Мальчишки на улице его узнали и попытались задеть старой песенкой:
— Вот идет Ичей-ей-же!Чей же он, чей же?Крученый, верченыйИ в дыму копченый…
Но Ичейже сам засмеялся так, что мальчишки остановились как вкопанные и больше ему эту песенку не пели.
О Варшаве он почти не говорил. Когда спрашивали, отвечал нехотя или отшучивался на отцовский манер, но все-таки по-своему. С тех пор как он вернулся из Варшавы, шутки из него били ключом. Горьким ключом. Но это его не спасло. В глазах шкловских девушек Варшава придала Ичейже мистическое обаяние. О его успехах рассказывали какие-то небывальщины. Ичейже снова начали сватать. Но он, узнав об этом от матери, «не давался»… Груним-шадхен со своим зонтом под мышкой — набалдашник назад, острие вперед — то и дело подкарауливал Ичейже там, где мог бы поговорить с ним с глазу на глаз. И однажды поймал-таки.
— Я знаю, — говорит шадхен, — вы человек образованный, современный.
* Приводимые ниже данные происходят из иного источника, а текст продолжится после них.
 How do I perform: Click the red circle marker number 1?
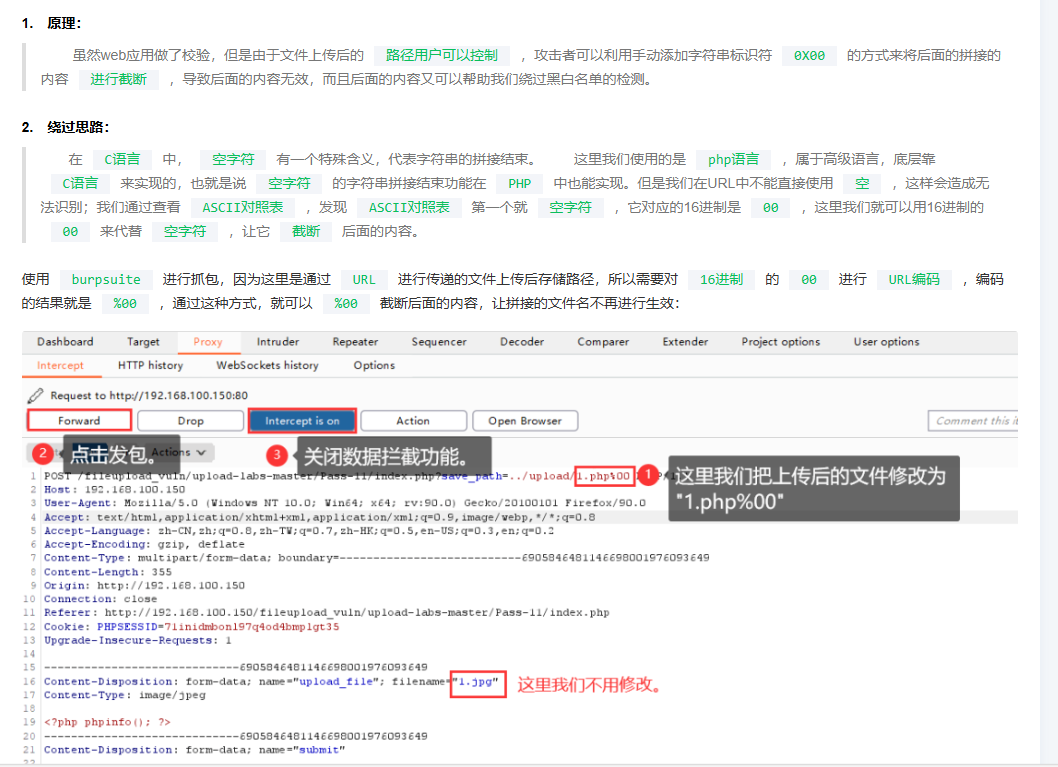point(649,475)
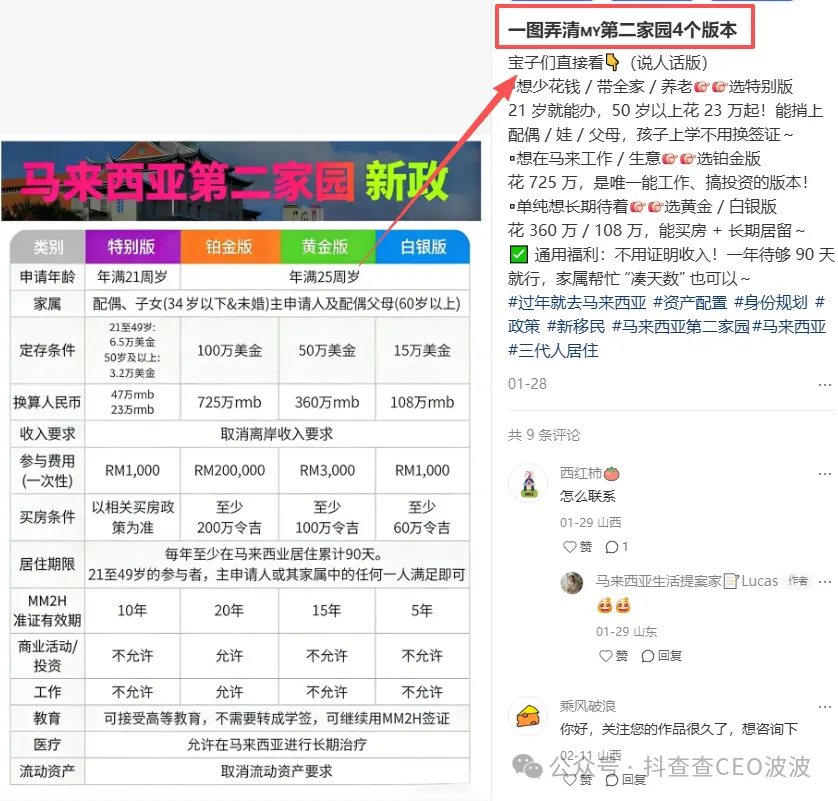This screenshot has height=801, width=838.
Task: Like Lucas's emoji reply
Action: [605, 655]
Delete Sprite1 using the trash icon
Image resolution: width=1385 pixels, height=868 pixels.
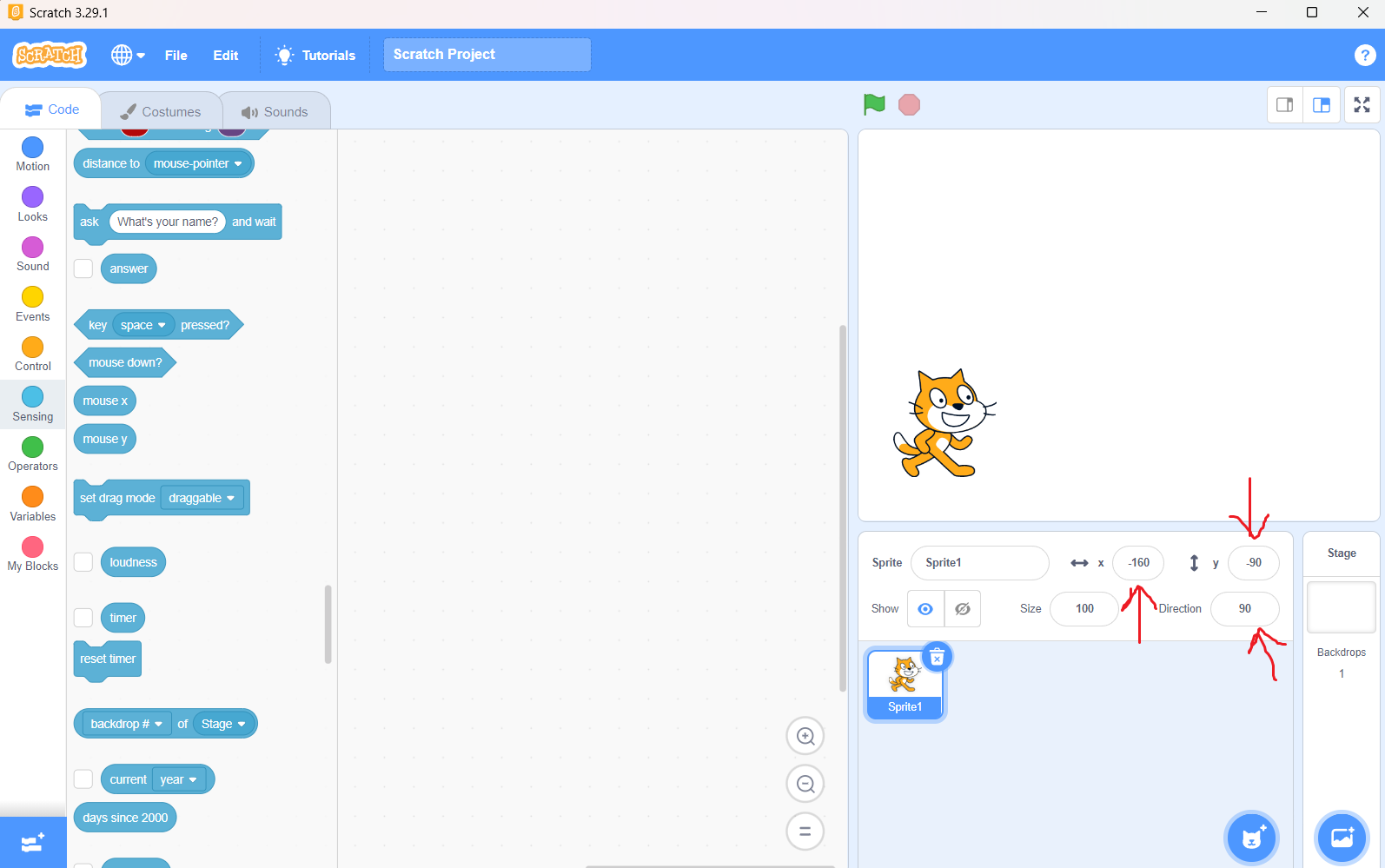point(937,658)
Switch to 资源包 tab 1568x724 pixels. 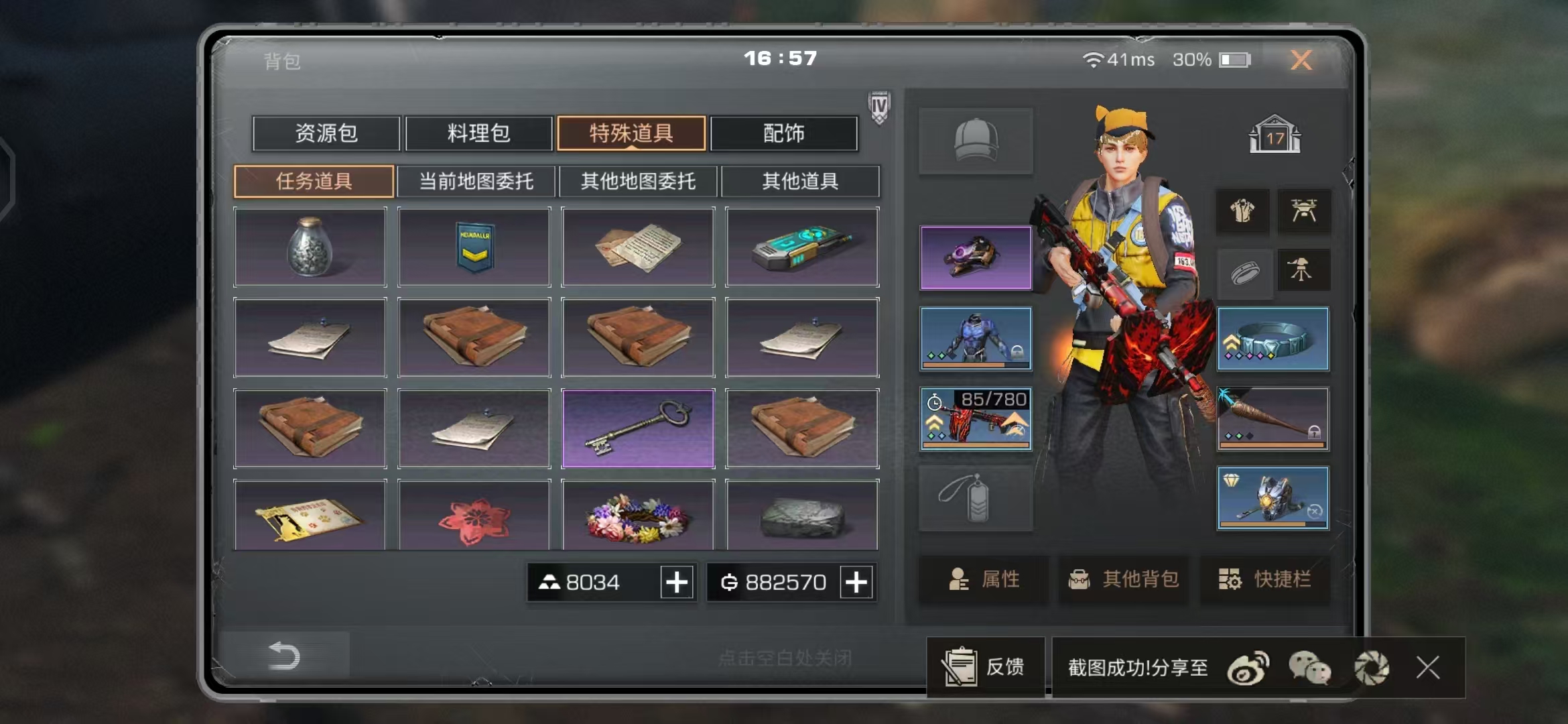pyautogui.click(x=326, y=133)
У меня есть для вас блондинка, а?
— Терпеть не могу блондинок! — прерывает его Ичейже и хочет увильнуть.
— Не торопитесь, — хватает его Груним за полу. — Это только так говорится. Она не такая уж яркая блондинка, как вы думаете. Она настолько смахивает на шатенку, что может сойти за брюнетку.
— Знаю! — презрительно бросает Ичейже. — Она даже надписывает американские адреса и может разговаривать со стражником…
— С приставом, даже с губернатором! — горячо подхватывает Груним. — Она закончила четыре класса гумлазии и играет на пьянине.
Это пианино запало-таки Зяминому парнишке в голову. Он на мгновение остановился, слегка покраснел и проговорил, ни к кому не обращаясь:
— Видно будет. Надо посоветоваться.
Пьянина победила. Гордость Ичейже была сломлена. И жениху с невестой устроили смотрины.
Блондинка, которая смахивает на брюнетку, оказалась дочерью зажиточного обывателя из Оршы, с высокой грудью, узкой затянутой талией и копной темно-рыжих волос. Настоящий шлем старой меди… Под этой массой волос блестели веселые зеленые глаза. Красивая девица.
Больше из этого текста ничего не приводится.